Her friend and former attorney, Ed Chandler, finally shouted to her, "Denise, you are getting off track."
Oldenberg ended her comments by saying, "I am not guilty as charged... I care about my patients."
As the medical board began discussions, board members expressed compassion for Oldenberg's patients who have had trouble finding new doctors to help them deal with pain and other medical issues.
They also expressed frustration that Oldenberg has continued to wind up before the board despite efforts to work with her and educate her about proper and improper methods of prescribing medications.
"She is not educable with prescription drugs and record keeping hasn't taken either," said chairman Trent Pierce. "This has become a reoccurring issue. With this history, does she have the right to practice in the state of Arkansas?"
After discussing the questionable spinal steroid injections, the board decided to offer Oldenberg a reprimand if she agreed to stop doing the injections.
Initially, Oldenberg was not receptive saying, "It helps people." But she quickly reversed herself and agreed to stop the injections. The board unanimously imposed the sanction.
After a short break, the board decided that, since they had been working for 11 hours, they would recess until Saturday, Oct. 9, to decide other punishment for Oldenberg.
On Saturday, with Oldenberg and 10 supporters on hand, two counts of over-prescribing of medication were the first orders of business.
Board members discussed whether to take Oldenberg's DEA permit, the permit that allows her to write prescriptions for schedule 2 narcotics, or revoke her license to practice.
After considerable debate, the board's decision was to permanently suspend Oldenberg's DEA permit.
A second count led to a vote to suspend her medical license for six months and require Oldenberg to repay the cost of the investigation of her practice, $10,300 to be paid over five years, as well as the DEA permit suspension.
For failing to record and document patient records, Oldenberg was, again, ordered to repay the cost of the investigation.
For violating diet therapy regulations, Oldenberg was given a one year medical license suspension, as well a the DEA revocation and investigation costs.
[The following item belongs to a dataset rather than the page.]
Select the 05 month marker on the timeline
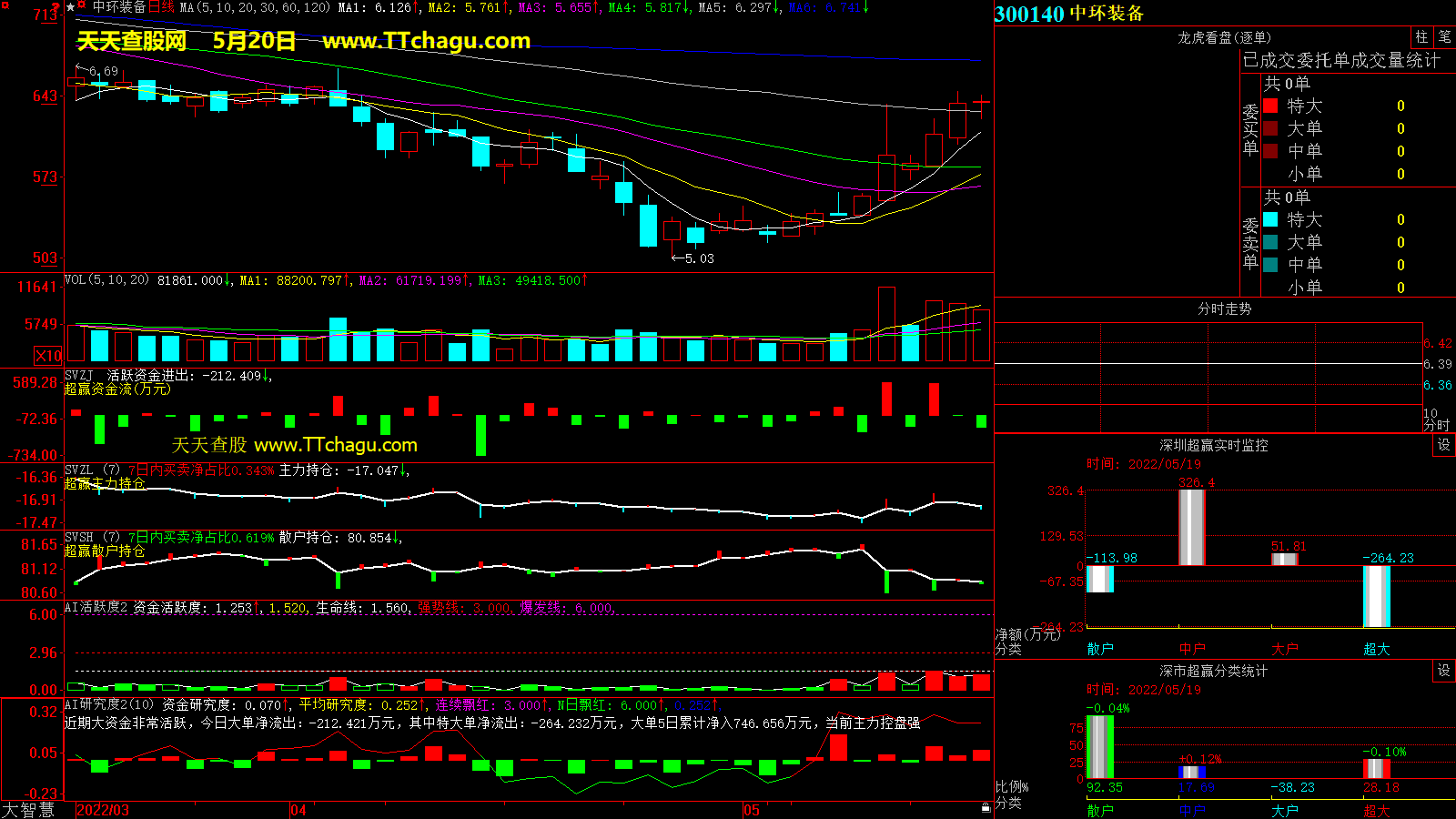This screenshot has width=1456, height=819. click(x=751, y=810)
On the count of violating the 2008 consent order by failing to list all drugs she had prescribed, Oldenberg was given the toughest penalty possible, the permanent revocation of her license to practice.
As the day began, chairman Trent Pierce told the board the penalties it decides act as peer pressure on other doctors to follow the rules. He added, Oldenberg had challenged the board's authority by "flagrantly thumbing her nose at us."
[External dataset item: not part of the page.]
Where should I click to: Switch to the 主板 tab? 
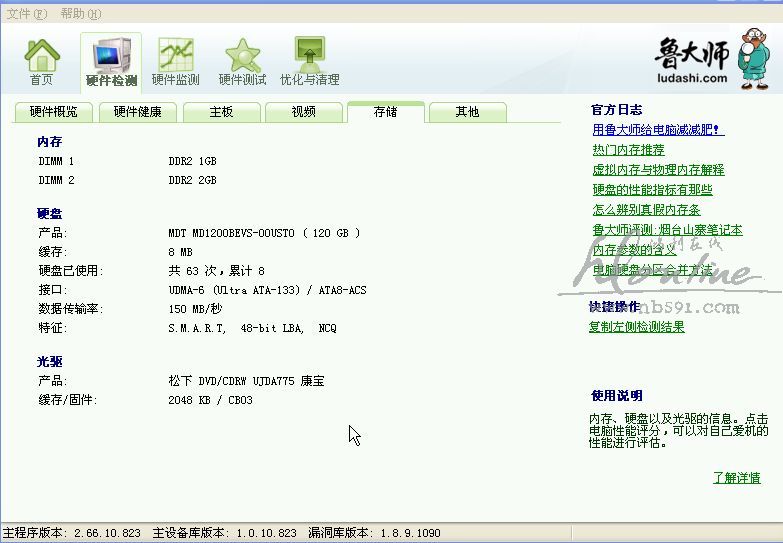(222, 112)
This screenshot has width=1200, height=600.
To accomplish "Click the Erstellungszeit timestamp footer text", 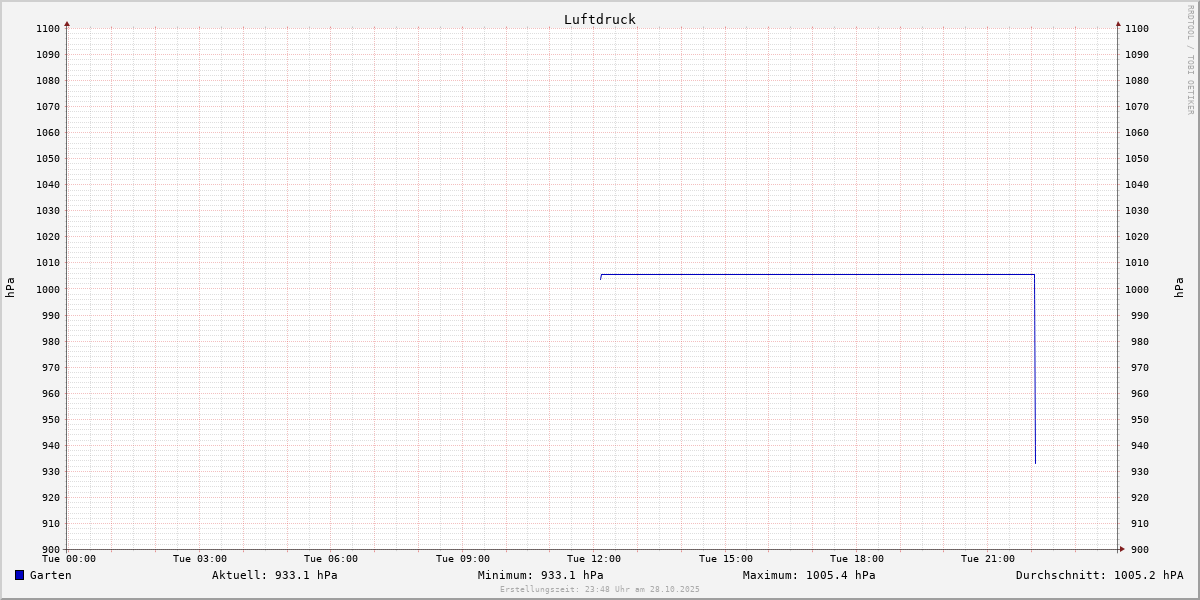I will (x=599, y=589).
On the count of violating the 2010 consent agreement not to write narcotic prescriptions, Oldenberg was given another license revocation.
The board issued separate penalties on each count because, in the case of a court appeal, a judge could dismiss some penalties while keeping others in place.
"I will send her the order," said board attorney Trice, after the penalties were decided.
Oldenberg has 30 days in which to file a notice of appeal to a court in Little Rock or Sharp County, since Oldenberg's current office is in Cherokee Village.
The hearing ended with the board using most of the punishment options available to it.
The board issued a reprimand, suspended Oldenberg's DEA license, issued a fine, suspended her license for 18 months and, finally, permanently revoked her medical license.
While Oldenberg has the right to, some day, seek a new license, the board indicated it hoped it had sent a strong message so that future boards would uphold its decision that Oldenberg should not practice medicine again in Arkansas.
At one point during the board's deliberations, Oldenberg asked to speak but was denied. After the meeting ended, she quietly left the hearing room without comment.